For parents, the hamster hunt is intense. A Facebook fan site tracks parent's search for the toys. Hornsby said he recently got a call at 4 a.m. on his cell phone from a mom asking for hamsters. Calls have also been received at the store's Chinese base from parents trying to go straight to the source.

"They're calling because they're upset and they feel we're not doing a good enough job getting merchandise on the shelves," Hornsby said.

But with retailers being extra cautious with orders this year following the dismal holiday season last year, the maker has had to scramble to make enough to catch up to demand.

Toy analyst Jim Silver at Timetoplaymag.com said it was late fall by the time Cepia and retailers realized how popular the toys were, and by that time it was difficult to increase production.

"You can't just go to China and flip a switch," he said. But in the past three months, the company has added three more factories in China.

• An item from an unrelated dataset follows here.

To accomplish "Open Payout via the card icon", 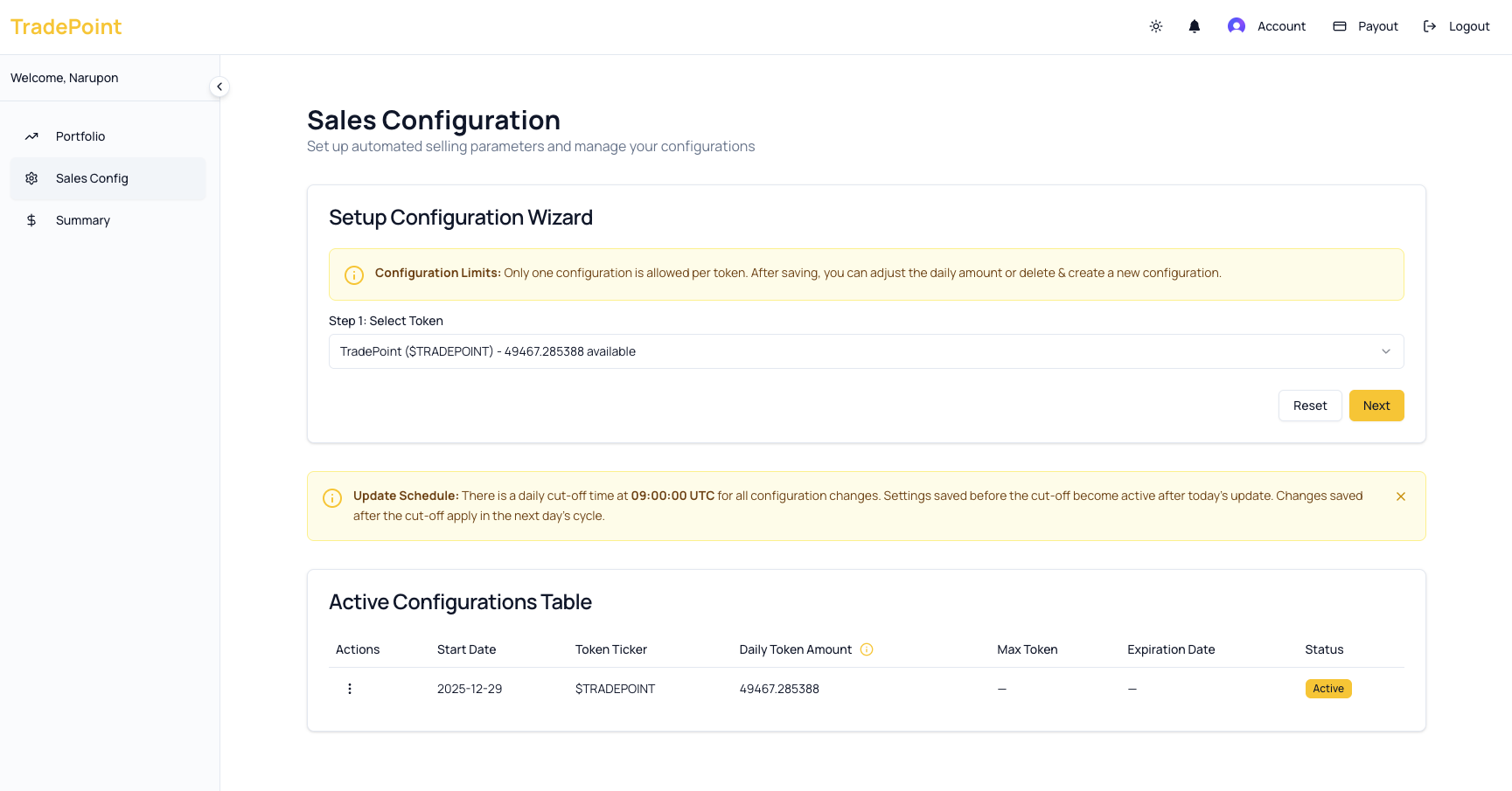I will coord(1338,26).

"We're all working so hard right now to try to fulfill this," Hornsby said. "Retailers are airlifting in millions of products," a rare and expensive move for stores.

Even if the product remains impossible to find for the holidays, the craze sets Cepia up for a strong 2010. Hornsby estimates the company will sell $100 million in Zhu Zhu Pets by the end of the year. It's always hard to tell how long a toy will stay hot, but based on bookings, he says that will grow to $350 million to $400 million by the end of next year as production ramps up.

BMO analyst Johnson agreed 2010 will be big for Zhu Zhu Pets.

"I don't know what Chinese New Year is coming up, but as far as toys are concerned next year will be the year of the hamster."